_Direction:_ Copy out the entries between the lines holding "Viewport: 642px width, 582px" and "Click the map", inclusive, switching "floppy disk" to "diskette" and keeping all else unchanged.

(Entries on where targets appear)
※
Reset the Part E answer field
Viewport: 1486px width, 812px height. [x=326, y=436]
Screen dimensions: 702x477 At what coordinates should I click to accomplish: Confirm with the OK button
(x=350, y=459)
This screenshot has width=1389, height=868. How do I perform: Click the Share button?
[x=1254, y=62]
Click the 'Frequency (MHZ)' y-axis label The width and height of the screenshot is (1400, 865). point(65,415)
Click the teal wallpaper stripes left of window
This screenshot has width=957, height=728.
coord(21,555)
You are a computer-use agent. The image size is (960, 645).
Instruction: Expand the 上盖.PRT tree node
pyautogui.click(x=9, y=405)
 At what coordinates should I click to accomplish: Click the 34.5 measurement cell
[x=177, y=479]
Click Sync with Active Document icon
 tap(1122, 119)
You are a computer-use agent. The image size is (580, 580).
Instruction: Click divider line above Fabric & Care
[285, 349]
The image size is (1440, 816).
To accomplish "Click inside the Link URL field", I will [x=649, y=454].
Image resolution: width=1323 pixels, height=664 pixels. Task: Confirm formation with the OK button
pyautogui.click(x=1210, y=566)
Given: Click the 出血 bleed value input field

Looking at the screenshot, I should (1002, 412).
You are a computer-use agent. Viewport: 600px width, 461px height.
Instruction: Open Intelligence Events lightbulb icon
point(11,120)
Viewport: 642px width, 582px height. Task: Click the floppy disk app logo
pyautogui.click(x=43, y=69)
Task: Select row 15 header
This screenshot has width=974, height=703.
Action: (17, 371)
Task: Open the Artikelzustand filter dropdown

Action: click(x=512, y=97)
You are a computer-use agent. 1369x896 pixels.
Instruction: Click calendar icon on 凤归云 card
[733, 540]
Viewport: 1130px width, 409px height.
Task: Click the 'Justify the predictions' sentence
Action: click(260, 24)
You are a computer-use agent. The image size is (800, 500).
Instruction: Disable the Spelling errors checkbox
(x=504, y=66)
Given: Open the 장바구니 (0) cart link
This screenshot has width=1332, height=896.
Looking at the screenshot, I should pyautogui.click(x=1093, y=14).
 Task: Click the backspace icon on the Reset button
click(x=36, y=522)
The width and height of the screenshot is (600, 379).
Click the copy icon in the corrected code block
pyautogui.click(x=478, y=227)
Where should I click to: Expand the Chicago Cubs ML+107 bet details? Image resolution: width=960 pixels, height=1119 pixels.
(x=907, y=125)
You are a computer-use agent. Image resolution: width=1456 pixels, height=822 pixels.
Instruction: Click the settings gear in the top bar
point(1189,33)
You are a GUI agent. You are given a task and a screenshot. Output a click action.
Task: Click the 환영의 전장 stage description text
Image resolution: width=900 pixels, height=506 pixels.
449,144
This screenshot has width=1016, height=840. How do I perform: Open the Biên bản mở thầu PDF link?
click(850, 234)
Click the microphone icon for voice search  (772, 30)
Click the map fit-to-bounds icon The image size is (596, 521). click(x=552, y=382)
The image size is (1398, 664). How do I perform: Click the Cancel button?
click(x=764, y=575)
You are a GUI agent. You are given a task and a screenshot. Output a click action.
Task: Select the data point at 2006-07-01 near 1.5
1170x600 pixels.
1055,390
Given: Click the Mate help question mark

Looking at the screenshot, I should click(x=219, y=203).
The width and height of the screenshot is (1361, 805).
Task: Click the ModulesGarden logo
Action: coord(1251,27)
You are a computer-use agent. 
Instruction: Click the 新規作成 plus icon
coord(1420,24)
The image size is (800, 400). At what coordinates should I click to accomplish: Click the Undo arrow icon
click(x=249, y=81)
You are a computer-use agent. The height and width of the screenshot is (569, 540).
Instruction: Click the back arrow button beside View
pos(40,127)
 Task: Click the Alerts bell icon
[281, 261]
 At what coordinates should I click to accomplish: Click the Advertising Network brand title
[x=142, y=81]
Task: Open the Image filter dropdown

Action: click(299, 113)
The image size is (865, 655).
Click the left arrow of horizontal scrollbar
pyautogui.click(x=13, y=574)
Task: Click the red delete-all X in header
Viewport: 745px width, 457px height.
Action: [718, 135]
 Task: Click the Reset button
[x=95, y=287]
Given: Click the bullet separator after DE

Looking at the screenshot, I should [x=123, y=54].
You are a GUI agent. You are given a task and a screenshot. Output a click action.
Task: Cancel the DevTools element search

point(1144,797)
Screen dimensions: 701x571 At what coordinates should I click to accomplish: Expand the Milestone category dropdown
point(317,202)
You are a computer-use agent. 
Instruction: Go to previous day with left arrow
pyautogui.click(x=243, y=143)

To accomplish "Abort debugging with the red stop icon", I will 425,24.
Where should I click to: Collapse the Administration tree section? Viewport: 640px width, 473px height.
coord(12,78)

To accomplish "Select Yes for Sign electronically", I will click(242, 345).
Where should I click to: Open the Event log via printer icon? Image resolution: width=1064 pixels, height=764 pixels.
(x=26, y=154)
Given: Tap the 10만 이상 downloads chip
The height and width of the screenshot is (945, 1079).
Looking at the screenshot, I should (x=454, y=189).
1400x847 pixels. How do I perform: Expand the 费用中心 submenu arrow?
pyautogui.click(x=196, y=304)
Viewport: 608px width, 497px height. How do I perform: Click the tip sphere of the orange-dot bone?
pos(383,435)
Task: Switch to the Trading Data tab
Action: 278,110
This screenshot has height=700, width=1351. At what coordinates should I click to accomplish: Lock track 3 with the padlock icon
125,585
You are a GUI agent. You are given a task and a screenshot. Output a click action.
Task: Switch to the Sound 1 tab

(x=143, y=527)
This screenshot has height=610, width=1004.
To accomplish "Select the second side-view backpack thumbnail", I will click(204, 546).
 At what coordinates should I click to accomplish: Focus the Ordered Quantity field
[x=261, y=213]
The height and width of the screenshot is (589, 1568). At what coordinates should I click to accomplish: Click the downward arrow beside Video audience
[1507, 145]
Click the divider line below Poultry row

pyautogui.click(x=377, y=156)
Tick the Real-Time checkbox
※
_Written answer:_
Viewport: 642px width, 582px height. Task: Click the diskette app logo
pyautogui.click(x=43, y=69)
Task: Select row 15 header
This screenshot has width=974, height=703.
Action: (17, 371)
Task: Open the Artikelzustand filter dropdown

Action: click(x=512, y=97)
You are a computer-use agent. 1369x896 pixels.
Instruction: Click calendar icon on 凤归云 card
[733, 540]
Viewport: 1130px width, 409px height.
Task: Click the 'Justify the predictions' sentence
Action: click(260, 24)
You are a computer-use agent. The image size is (800, 500).
Instruction: Disable the Spelling errors checkbox
(x=504, y=66)
Given: Open the 장바구니 (0) cart link
This screenshot has width=1332, height=896.
Looking at the screenshot, I should pyautogui.click(x=1093, y=14).
 Task: Click the backspace icon on the Reset button
click(x=36, y=522)
The width and height of the screenshot is (600, 379).
Click the copy icon in the corrected code block
pyautogui.click(x=478, y=227)
Where should I click to: Expand the Chicago Cubs ML+107 bet details? Image resolution: width=960 pixels, height=1119 pixels.
(x=907, y=125)
You are a computer-use agent. Image resolution: width=1456 pixels, height=822 pixels.
Instruction: Click the settings gear in the top bar
point(1189,33)
You are a GUI agent. You are given a task and a screenshot. Output a click action.
Task: Click the 환영의 전장 stage description text
Image resolution: width=900 pixels, height=506 pixels.
449,144
This screenshot has width=1016, height=840. How do I perform: Open the Biên bản mở thầu PDF link?
click(850, 234)
Click the microphone icon for voice search  (772, 30)
Click the map fit-to-bounds icon The image size is (596, 521). click(x=552, y=382)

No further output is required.